While risks and variability in the supply chain are viewed as a forecast problem, it is necessary to understand that the forecast isn’t the only part of the supply chain that features variability, and demand assumptions aren’t the only assumptions driving our supply chains and S&OP.
Importance of understanding Supply Chain Variables
Assumptions exist outside demand. They impact our ability to serve our customers and need to be identified and managed, just as we do with demand assumptions. Attribute data (data relating to those things that cause variability in supply) related to an item’s characteristics, distribution network, manufacturing process, purchasing terms, and even general planning settings- all contain variables that impact the supply chain.
The pandemic has given everyone an opportunity to introduce previously unrecognised uncertainty into supply process.

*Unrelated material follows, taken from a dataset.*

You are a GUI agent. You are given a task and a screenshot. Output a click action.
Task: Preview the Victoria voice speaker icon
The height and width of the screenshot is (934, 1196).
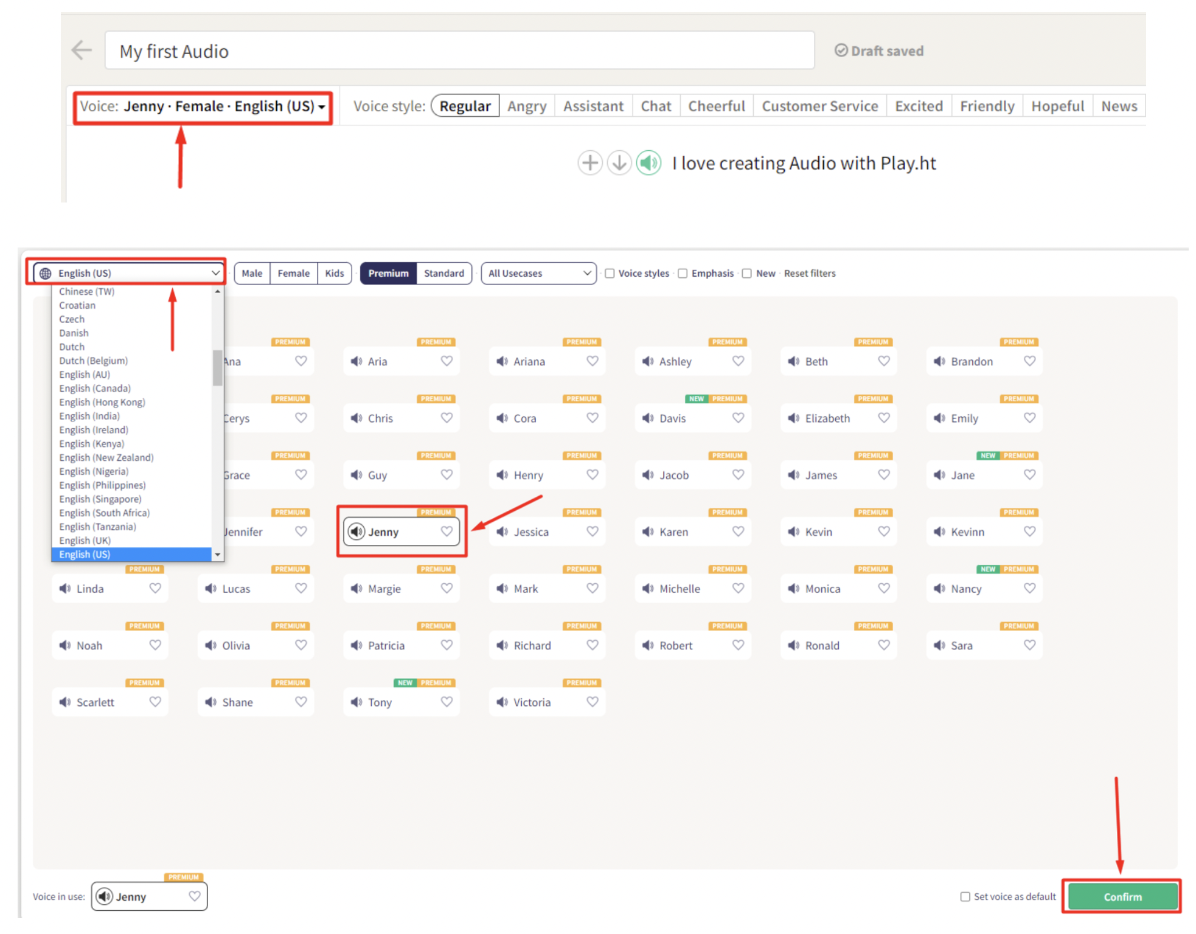tap(502, 702)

Typically, the unrecognised factors aren’t considered to impact supply. Often these attributes are poorly managed and invalidated unless persistent and serious issues make them impossible to ignore. When we input this data into the master data of planning systems, we have an opportunity to introduce previously unrecognised uncertainty into the supply process. When we do this, we get visibility into supply constraints and are in a position to manage them. However, a failure to understand these supply assumptions results in either a growth of excess and obsolete inventory or in a shortage of goods inventory.

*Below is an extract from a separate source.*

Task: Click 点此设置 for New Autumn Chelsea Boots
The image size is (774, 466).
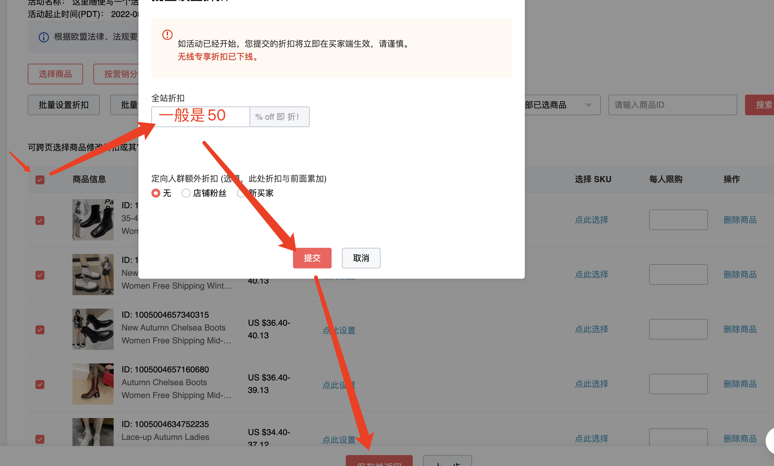Action: [338, 330]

This data (or attributes) should be regularly reviewed for accuracy, tracked for performance, and actively managed and maintained. For example, we must understand the impact on supply performance when lead times, run rates or process times change, or minimum order quantities and lot sizes are greater than our total annual forecast, or when any other supply constraint appears. Failure to understand these supply assumptions results in either a growth of excess and obsolete inventory or in a shortage of good inventory creating customer dissatisfaction and service failures.

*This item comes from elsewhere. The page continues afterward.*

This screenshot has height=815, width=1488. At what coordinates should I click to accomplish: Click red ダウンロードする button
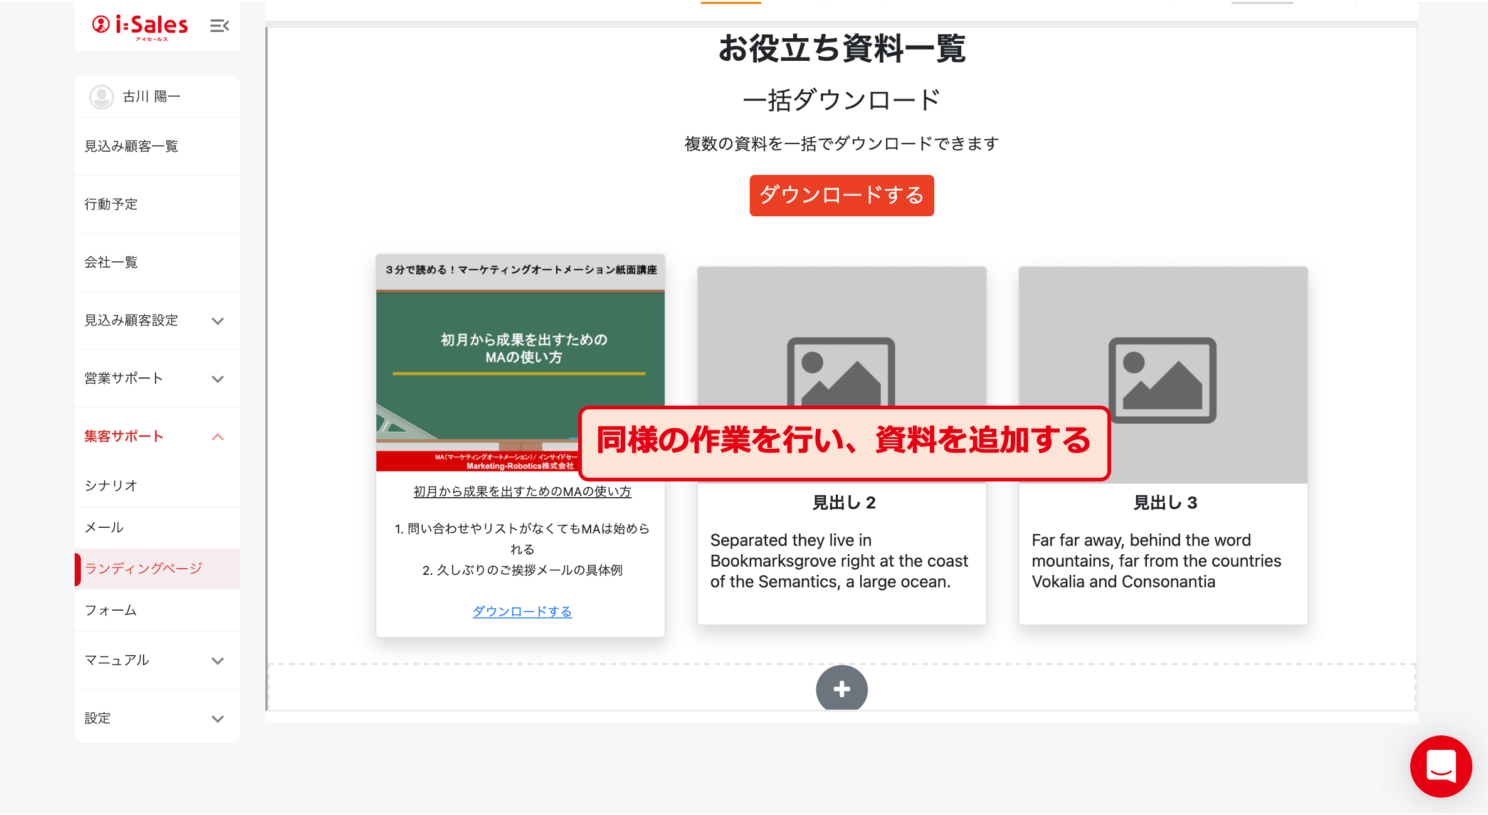coord(841,196)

Variability in Demand is Variability In Supply
When things don’t work out as planned from a supply chain perspective, we often assume it’s due to a random, non-repeating event that could not be prevented when in fact there were indicators in the data that could have alerted us to it ahead of time. Key attributes impacting our supply chains should be identified to reduce unplanned variability and poor performance. They should be measured for accuracy and adherence to bring about best supply results. Unfortunately, when this is not done it shows up as variability in demand!
We know there are many circumstances that can change the results of attribute values both internally (labour availability, repairs, inaccurate inventory) and externally (weather, transportation limits, vendor capacity). Measuring supply performance and communicating this performance and its drivers back to demand can help demand planners better manage forecast variability. Loading supply settings without validating if they are correct restricts the value demand planners add and that of the demand plans they generate.
Managing Supply Assumptions for better Scenario Planning
Properly managed supply assumptions create better scenario planning. Scenario planning is a useful part of the S&OP process that aims to maximize margins and profitability. Many of us already create scenarios based upon various demand expectations, but we should also create scenarios based upon potential supply changes. Understanding how adding an extra shift impacts inventory is just as important in reaching our goals as understanding what happens if customer X sells 40% more than planned.
Taking the time to understand the assumptions outside of demand allows us to create scenarios and understand potential financial risk to the business. Understanding variability in supply and how we are performing against expectations will certainly improve the quality of the scenarios we run in S&OP.
It is necessary for demand planners to teach Supply Planners how to recognise and manage assumptions. Also, both Demand Planners and Supply Planners should be held responsible for understanding and managing variability.
While the metrics may be different between demand and supply, they have the power to work together to reduce it.
One must study and understand the why there are differences between planned and actual results. One needs to accept that we might see changes in the future that don’t adhere to standards. And, the year 2020 has very well brought in the changes that are miles apart from the usual standards. Thus, this makes for the year to start redefining, reviewing and measuring variability and incorporating them into your process as core assumptions.